Electrostatics and Dispersion in X–H···Y (X = C, N, O; Y = N, O) Hydrogen Bonds and Their Role in X–H Vibrational Frequency Shifts

[Image: see text] The frequency shifts of donor stretching vibration in X–H···Y (X = C, N, O; Y = N, O) hydrogen-bonded complexes of phenylacetylene, indole, and phenol are linearly correlated with the electrostatic component of the interaction energy. This linear correlation suggests that the electrostatic component, which is the first-order perturbative correction to the stabilization energy, is essentially localized on the X–H group. The linear correlation suggests that the electrostatic tuning rate, which is a measure of the X–H oscillator to undergo shifts upon hydrogen bonding per unit increase in the electrostatic component of the stabilization energy, was found to be in the order of O–H > N–H > C–H. Interestingly, for each of the donor groups, viz., C–H, N–H, and O–H, the vibrational frequency shifts were inversely correlated to the dipole moment of the acceptor separately, which is counterintuitive vis-à-vis the electrostatic component.
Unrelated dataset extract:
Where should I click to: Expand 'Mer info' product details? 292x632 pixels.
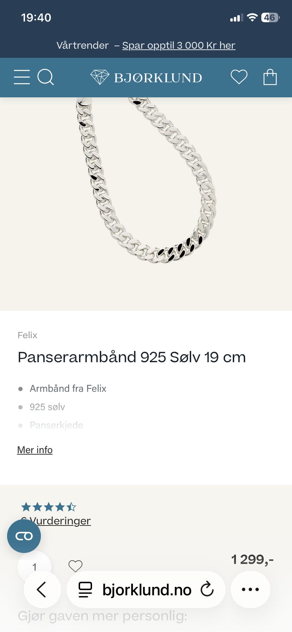(35, 450)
This implies that extrapolation to zero dipole moment of the acceptor will yield very large shifts in the hydrogen-bonded X–H stretching frequencies. The trends in the variation of the dispersion and exchange-repulsion components and the total interaction energy vis-à-vis frequency shifts of donor stretching vibration are similar for hydrogen-bonded complexes of phenylacetylene, indole, and phenol. Furthermore, it was observed that the vibrational frequency shifts of all of the complexes are linearly correlated with the charge transfer from the filled orbital of the hydrogen acceptor to the vacant antibonding (σ*) orbital of the X–H donor group on the basis of natural bonding orbital calculations.